From the April 10, 1937, issue


Pearls are the gift of water; we prize their drop-round perfection of shape, their softly gleaming luster. Gift of water also are the round, lustrous, pearly globes shown on the front cover of this number of the Science News Letter. But they are living pearls; eggs of trout that will presently be broken to release the promise of pleasure to sportsmen of the summers of the 1940s.


A startling new clue to the puzzling structure of the nucleus of the atom was revealed to scientists at Harvard University’s Cruft Laboratory by Dr. J.D. Cockcroft, distinguished British physicist.

The clue was contained in an experiment Dr. Cockcroft and his associates recently completed at the Cavendish Laboratory, Cambridge, England, the first ever conducted in which the emission of heavy particles has been detected from an artificially produced radioactive substance.

Particularly impressive was Dr. Cockcroft’s unexpected finding that these heavy particles possessed a continuous energy distribution, something never previously discovered in reactions of this type.

Dr. Cockcroft’s experiments concerned the disintegration of radio-lithium, an artificially radioactive substance produced by bombarding a lithium isotope of mass seven with nuclei of heavy hydrogen atoms, an accepted experimental procedure in science’s attempts to unravel the secrets of the atom.

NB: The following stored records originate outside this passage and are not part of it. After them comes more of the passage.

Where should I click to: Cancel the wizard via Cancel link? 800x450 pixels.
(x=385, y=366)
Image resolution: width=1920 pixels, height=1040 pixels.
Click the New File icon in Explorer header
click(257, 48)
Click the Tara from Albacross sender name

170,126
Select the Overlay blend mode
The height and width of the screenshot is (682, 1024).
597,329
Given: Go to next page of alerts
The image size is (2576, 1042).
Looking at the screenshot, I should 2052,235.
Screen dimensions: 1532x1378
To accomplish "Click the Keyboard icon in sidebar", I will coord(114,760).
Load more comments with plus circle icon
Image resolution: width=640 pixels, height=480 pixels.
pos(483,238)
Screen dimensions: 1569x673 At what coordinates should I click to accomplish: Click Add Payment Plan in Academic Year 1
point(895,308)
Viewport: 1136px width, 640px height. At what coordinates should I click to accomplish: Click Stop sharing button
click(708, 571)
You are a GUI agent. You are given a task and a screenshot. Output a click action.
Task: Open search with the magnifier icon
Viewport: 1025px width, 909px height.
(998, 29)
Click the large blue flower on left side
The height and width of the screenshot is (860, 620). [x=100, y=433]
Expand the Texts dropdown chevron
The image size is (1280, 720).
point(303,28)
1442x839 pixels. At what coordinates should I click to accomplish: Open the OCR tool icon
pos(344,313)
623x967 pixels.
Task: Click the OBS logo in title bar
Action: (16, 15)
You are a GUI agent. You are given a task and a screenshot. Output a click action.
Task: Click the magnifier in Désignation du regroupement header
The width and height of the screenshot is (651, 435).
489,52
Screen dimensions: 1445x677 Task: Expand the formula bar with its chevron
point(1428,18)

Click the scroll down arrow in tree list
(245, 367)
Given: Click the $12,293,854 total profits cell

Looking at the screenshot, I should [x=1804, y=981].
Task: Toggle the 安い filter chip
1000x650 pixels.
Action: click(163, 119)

Not expected, however, was Dr. Cockcroft’s finding that “this radio-lithium breaks up apparently not into stable beryllium of mass eight but in general into a beryllium with a surplus of energy—an excited beryllium eight nucleus.

“This nucleus,” he declared, “subsequently breaks up into two beryllium nuclei which may each have as much as 6 million volts of energy but in general have less.” These are the unexpected heavy particles.

The implications or theoretical explanations of the discovery are not yet clear, although it is expected eventually to be of considerable significance. Dr. Cockcroft believes “it may be necessary to assume that the beryllium nucleus of mass eight can exist in one or another of such excited states.”